Possamai wrote that healthcare workers paid the price for Canada’s failure to learn from the 2003 SARS pandemic. Governments failed to stockpile enough PPE, putting healthcare workers at greater risk. An estimated 20% of COVID-19 cases in Canada are healthcare workers, more than double the international rate.

“Under‐resourced, overworked and under-appreciated health workers were the glue that held together this dysfunctional health sector with their courage and dedication,” Possamai wrote. “But even their courage and dedication could not hold back the tsunami of COVID‐19. The result is that far too many health workers and far too many residents of the long‐term care sector have been infected and died.”

The report said Canada failed to take a precautionary approach to pandemic management and followed the World Health Organization too closely, especially the reluctance to adopt public masking and close borders. The report criticized Dr. Theresa Tam for highlighting “potential negative aspects of wearing masks” and Prime Minister Justin Trudeau for calling border closures a “knee jerk reaction that isn’t keeping people safe.” 

Justin Trudeau, Sophie Gregoire Trudeau and Xi Jinping (PMO)

Possamai recommended federal and provincial governments iron out their differences on public health data sharing, give more power and resources to Statistics Canada to track healthcare worker data and be open and transparent about PPE stockpiles.

Federal and provincial chief medical officers should be required by law to report annually to their legislatures and the public on the state of public health emergency preparedness with recommendations to address any shortcomings. They should also be barred from serving on WHO committees.

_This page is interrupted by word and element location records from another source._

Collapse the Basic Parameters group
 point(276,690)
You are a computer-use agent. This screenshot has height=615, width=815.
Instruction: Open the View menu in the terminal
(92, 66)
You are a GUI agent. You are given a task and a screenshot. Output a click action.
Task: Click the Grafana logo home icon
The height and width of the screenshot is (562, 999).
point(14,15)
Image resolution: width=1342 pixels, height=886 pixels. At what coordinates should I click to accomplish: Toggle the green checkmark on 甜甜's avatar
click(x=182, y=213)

Tam is a member of a committee that oversees and advises WHO’s health emergencies program. Henry is a member of a subcommittee on mass-gatherings and events with doctors from FIFA and the International Olympic Committee.

Last month, BCTF president Teri Mooring complained to the Labour Relations Board over the government’s back-to-school plan and poor communication of school outbreaks. Mooring was troubled that Fraser Health was providing more information than Vancouver Coastal Health.

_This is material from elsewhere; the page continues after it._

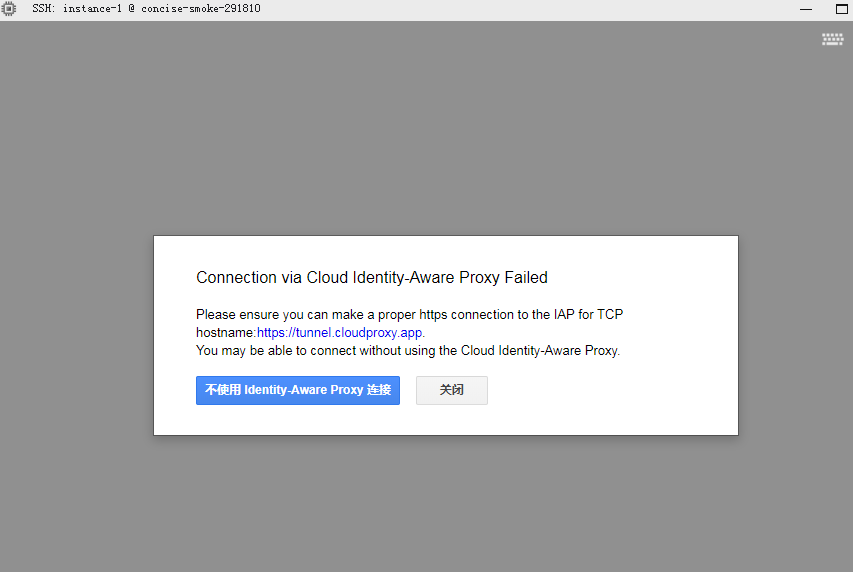
Task: Click the "You may be able to connect" sentence
Action: point(407,351)
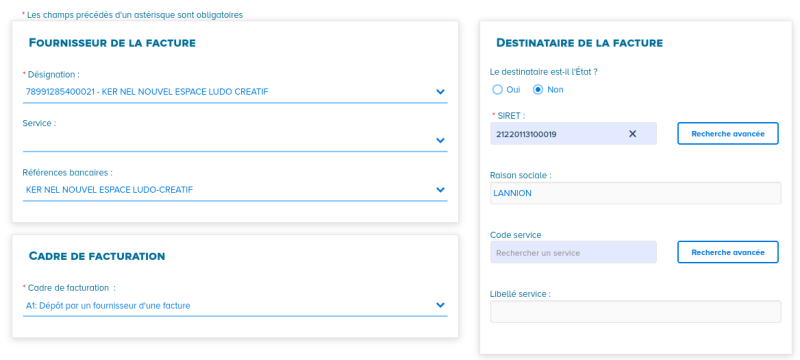Click the Destinataire de la facture heading
Image resolution: width=800 pixels, height=360 pixels.
(x=580, y=43)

We understand the negative impacts of rumours and speculation especially in the context of a pandemic, this is the reason we take the position that information regarding schools needs to be shared in an open, transparent, and timely manner by the local health authorities,” Mooring wrote. “In the absence of this openness the public sharing of information will continue, and we are concerned this could lead to an undermining of public confidence in both the education system and in the health authorities.”

Parents at West Vancouver’s Caulfeild Elementary went public Oct. 5 with their letter, revealing that nine members of a class of 16, five parents, two siblings and two grandparents were infected with the virus.

3M N95 mask

“We believe the cluster at Caulfeild Elementary has exposed significant gaps in the cohort system. In particular, lag time in contact tracing that could potentially allow for the spread of COVID while parents wait for guidance from public health or case confirmation,” wrote parent Coralynn Gehl.

The Information and Privacy Commissioner will hear an appeal from Nuu-chah-nulth, Heiltsuk and Tsilhquot’in first nations. They want Henry ordered to release anonymized case information under the rarely used public interest override section of the freedom of information law.

In 2017, the NDP promised to reform B.C.’s FOI laws, including simplification of the public interest override in order to release more information about health and environmental risks to the public. In a recent report, Commissioner Michael McEvoy found the Health Ministry the most-prone to late responses to FOI applicants.

McEvoy doesn’t escape scrutiny for his own decisions. Last spring he gave the government an unprecedented two-month blanket disclosure holiday to adapt to the pandemic. He invited applications for more extensions on a case-by-case basis.

The province’s six health authorities took advantage and received 60-business day deadline extensions, pushing the disclosure dates for many files about pandemic spending and operations beyond the Oct. 24 snap election.